Stored records:
□ □ □ □

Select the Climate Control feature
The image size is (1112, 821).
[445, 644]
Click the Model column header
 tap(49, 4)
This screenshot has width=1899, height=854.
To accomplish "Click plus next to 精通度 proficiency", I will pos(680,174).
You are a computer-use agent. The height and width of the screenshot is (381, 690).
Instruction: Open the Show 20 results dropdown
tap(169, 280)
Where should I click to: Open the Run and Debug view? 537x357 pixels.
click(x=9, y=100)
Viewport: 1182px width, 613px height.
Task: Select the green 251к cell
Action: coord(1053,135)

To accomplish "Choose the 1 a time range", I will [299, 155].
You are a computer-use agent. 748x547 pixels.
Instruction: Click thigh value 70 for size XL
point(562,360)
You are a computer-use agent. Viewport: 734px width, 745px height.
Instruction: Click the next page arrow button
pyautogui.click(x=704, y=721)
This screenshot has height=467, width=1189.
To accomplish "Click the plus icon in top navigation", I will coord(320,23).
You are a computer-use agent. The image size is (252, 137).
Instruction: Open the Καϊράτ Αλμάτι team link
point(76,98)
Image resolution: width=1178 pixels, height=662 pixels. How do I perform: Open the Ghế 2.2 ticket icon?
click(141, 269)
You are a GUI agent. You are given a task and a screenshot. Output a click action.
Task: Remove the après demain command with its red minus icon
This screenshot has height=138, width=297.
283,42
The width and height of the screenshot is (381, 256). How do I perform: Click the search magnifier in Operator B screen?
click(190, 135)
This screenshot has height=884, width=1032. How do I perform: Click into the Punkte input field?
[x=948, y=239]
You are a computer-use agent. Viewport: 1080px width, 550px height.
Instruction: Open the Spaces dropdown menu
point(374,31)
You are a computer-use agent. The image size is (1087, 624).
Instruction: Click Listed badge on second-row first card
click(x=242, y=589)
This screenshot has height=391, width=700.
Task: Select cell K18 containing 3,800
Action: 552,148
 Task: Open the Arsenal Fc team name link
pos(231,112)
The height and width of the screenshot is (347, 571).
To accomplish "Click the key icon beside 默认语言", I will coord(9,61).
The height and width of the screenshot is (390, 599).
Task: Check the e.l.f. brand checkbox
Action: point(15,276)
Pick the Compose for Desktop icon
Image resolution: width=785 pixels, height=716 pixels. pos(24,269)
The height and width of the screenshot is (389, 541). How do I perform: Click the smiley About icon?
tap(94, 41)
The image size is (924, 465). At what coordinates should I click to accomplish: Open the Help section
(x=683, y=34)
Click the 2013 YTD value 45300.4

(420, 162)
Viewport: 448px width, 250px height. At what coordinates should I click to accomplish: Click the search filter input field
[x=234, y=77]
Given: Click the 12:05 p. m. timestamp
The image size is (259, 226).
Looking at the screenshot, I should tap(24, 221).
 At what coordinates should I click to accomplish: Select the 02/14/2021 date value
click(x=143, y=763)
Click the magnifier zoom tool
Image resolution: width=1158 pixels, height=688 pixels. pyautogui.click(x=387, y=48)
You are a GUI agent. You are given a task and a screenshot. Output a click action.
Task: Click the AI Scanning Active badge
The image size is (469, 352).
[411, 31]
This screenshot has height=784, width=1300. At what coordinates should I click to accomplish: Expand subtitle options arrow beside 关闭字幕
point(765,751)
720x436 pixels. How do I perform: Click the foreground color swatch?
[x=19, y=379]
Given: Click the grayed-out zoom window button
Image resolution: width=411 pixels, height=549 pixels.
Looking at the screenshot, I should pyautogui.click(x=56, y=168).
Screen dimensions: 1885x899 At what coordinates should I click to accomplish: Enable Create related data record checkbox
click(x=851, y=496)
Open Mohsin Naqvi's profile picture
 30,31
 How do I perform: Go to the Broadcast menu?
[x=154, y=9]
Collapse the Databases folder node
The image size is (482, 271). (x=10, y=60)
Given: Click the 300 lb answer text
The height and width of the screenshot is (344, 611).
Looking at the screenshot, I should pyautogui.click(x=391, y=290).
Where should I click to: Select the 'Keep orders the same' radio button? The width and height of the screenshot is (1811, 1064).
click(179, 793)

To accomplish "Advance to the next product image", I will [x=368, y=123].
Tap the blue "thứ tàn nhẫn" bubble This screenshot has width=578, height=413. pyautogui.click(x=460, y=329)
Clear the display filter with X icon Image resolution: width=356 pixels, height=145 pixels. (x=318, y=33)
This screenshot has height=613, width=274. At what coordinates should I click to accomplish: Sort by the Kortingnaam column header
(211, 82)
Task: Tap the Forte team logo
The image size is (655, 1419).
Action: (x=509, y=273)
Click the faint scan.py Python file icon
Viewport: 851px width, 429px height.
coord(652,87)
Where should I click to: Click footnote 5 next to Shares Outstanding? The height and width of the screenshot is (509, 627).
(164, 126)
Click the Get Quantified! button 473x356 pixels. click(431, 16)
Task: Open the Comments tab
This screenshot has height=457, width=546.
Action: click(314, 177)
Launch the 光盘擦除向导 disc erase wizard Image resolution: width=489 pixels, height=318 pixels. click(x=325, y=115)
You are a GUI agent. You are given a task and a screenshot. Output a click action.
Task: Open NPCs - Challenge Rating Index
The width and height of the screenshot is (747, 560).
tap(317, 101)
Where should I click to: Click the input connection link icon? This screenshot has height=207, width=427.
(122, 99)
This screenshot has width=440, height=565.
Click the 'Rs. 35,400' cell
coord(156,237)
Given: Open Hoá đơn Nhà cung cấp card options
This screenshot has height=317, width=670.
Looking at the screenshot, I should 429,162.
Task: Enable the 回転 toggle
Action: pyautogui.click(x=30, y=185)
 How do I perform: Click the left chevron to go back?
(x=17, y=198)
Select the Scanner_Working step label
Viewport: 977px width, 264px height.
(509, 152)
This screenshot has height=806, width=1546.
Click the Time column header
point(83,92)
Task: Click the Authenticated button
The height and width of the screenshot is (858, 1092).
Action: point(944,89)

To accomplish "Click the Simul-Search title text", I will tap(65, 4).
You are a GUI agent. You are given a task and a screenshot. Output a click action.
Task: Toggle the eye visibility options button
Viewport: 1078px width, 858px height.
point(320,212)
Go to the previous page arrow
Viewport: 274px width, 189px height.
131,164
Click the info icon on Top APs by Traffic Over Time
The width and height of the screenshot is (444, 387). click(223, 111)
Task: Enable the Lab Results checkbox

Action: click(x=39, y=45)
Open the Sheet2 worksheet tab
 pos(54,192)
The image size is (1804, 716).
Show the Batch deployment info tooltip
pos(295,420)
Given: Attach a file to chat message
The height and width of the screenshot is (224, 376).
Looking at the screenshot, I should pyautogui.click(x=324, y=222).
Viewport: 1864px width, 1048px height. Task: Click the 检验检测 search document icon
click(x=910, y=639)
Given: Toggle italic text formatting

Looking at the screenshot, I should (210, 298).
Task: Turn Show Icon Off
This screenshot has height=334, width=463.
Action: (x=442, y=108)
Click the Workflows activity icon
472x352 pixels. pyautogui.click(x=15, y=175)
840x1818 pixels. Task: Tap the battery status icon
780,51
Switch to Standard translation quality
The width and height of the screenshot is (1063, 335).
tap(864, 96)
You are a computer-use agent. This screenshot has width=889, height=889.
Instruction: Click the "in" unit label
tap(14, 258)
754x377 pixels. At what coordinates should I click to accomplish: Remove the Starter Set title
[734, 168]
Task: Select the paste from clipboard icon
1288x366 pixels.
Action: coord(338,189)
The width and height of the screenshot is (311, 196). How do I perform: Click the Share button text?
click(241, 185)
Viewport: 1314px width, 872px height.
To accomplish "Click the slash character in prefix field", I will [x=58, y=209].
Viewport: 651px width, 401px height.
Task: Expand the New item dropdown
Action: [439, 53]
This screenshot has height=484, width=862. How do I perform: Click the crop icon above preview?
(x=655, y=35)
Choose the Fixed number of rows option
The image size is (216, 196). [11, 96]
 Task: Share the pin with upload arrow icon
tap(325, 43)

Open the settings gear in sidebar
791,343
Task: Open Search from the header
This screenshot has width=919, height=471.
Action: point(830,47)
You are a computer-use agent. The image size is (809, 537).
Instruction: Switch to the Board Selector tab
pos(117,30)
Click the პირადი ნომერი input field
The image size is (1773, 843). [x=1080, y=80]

□ □ □ □

> Required action
With the line that has "This screenshot has height=457, width=546." as the first and the line that has "This screenshot has height=806, width=1546." as the last, repeat exactly that run of lines above and no more.

> Exercise answer
This screenshot has height=457, width=546.
Action: click(314, 177)
Launch the 光盘擦除向导 disc erase wizard Image resolution: width=489 pixels, height=318 pixels. click(x=325, y=115)
You are a GUI agent. You are given a task and a screenshot. Output a click action.
Task: Open NPCs - Challenge Rating Index
The width and height of the screenshot is (747, 560).
tap(317, 101)
Where should I click to: Click the input connection link icon? This screenshot has height=207, width=427.
(122, 99)
This screenshot has width=440, height=565.
Click the 'Rs. 35,400' cell
coord(156,237)
Given: Open Hoá đơn Nhà cung cấp card options
This screenshot has height=317, width=670.
Looking at the screenshot, I should 429,162.
Task: Enable the 回転 toggle
Action: pyautogui.click(x=30, y=185)
 How do I perform: Click the left chevron to go back?
(x=17, y=198)
Select the Scanner_Working step label
Viewport: 977px width, 264px height.
(509, 152)
This screenshot has height=806, width=1546.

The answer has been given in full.